3. Students were to be taught the basic laws of artistic design for their later artistic professions. The laws of form and colour opened the world of the objective to the students. In the course of their work, objective and subjective form and colour problems could intermingle in various ways.

Wassily Kandinsky dedicated a great deal of attention to colour theory in his complex, theoretical instruction programme, which was also delivered in a decidedly “teacher-centred” manner.

In Dessau, Albers taught twelve lessons on four mornings during the first semester, and Moholy-Nagy taught four lessons per week in the second semester.

For Paul Klee, colour theory was part of his “Artistic Form Theory”, which he taught beginning in the 1921/1922 winter semester.
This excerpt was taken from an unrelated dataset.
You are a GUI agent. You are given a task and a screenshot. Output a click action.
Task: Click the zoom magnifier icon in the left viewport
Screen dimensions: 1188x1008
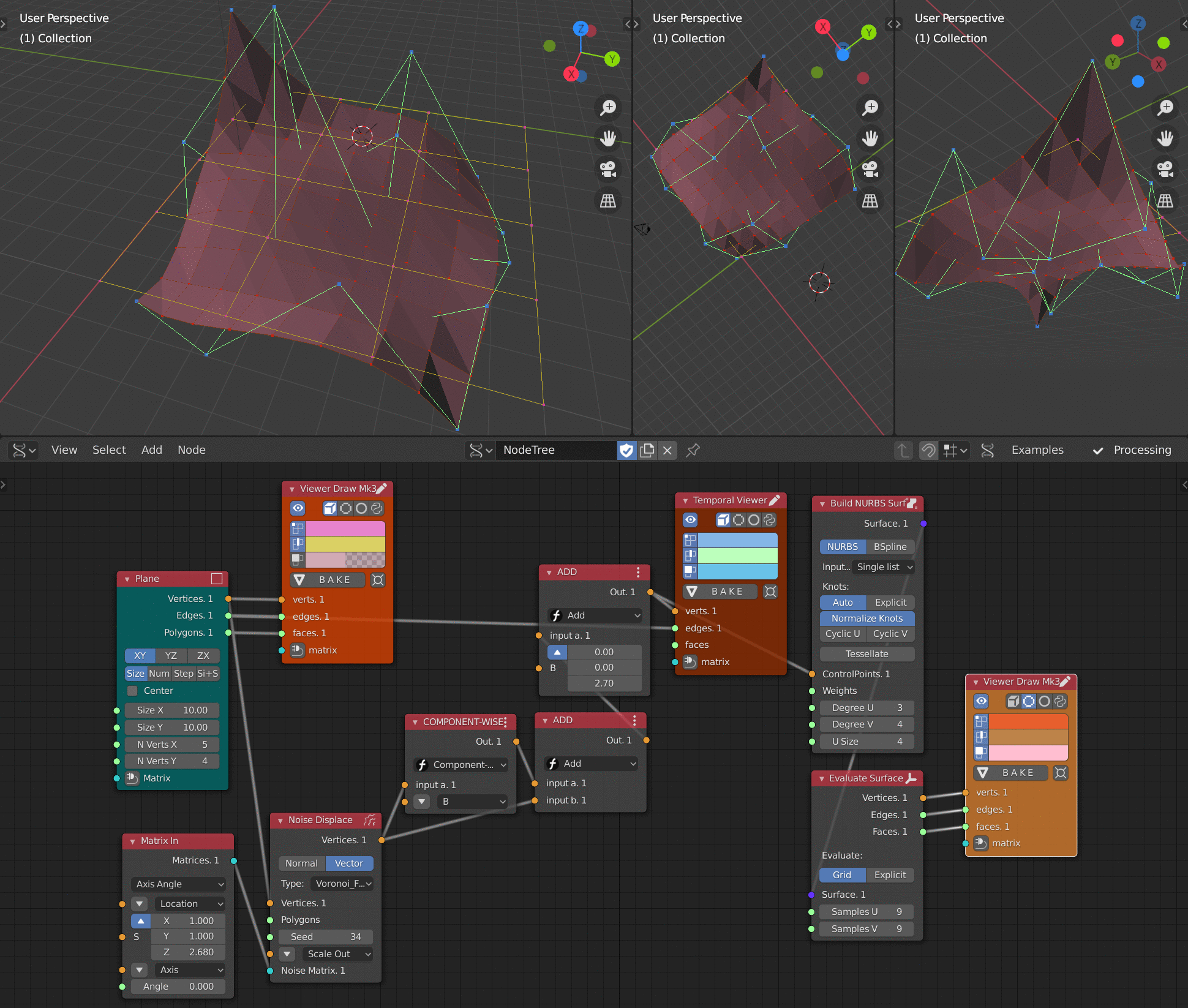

Klee, who gave crucial support to the Bauhaus through his contributions to basic artistic theory, developed his teaching programme “Artistic Form Theory” into “Design Theory” in 1924 to react to the increasing scientific-technical-economic orientation of the later Bauhaus in Dessau, calling it “Artistic Design Theory.” In contrast to Kandinsky and Hirschfeld-Mack, Klee started from blue, yellow and red as the three basic colours and determined, by means of pendulum movements, their reach into the periphery of the colour circle in order to finally arrive at his “canon of colour totality” according to his process of analysis and synthesis. Klee’s colour theory was based on movement theory principles.

Joost Schmidt was different from his teacher colleagues at the Bauhaus in his tendency towards the authentic, the systematic, logical and factual as well as scientific laboratory work. Yet he always kept the “psychological whole” of man in his mind, man who he tried to localise in the range between “earthly” and “cosmic”, and as part of the “all-space” with the help of adequate, sometimes esoteric, life philosophies.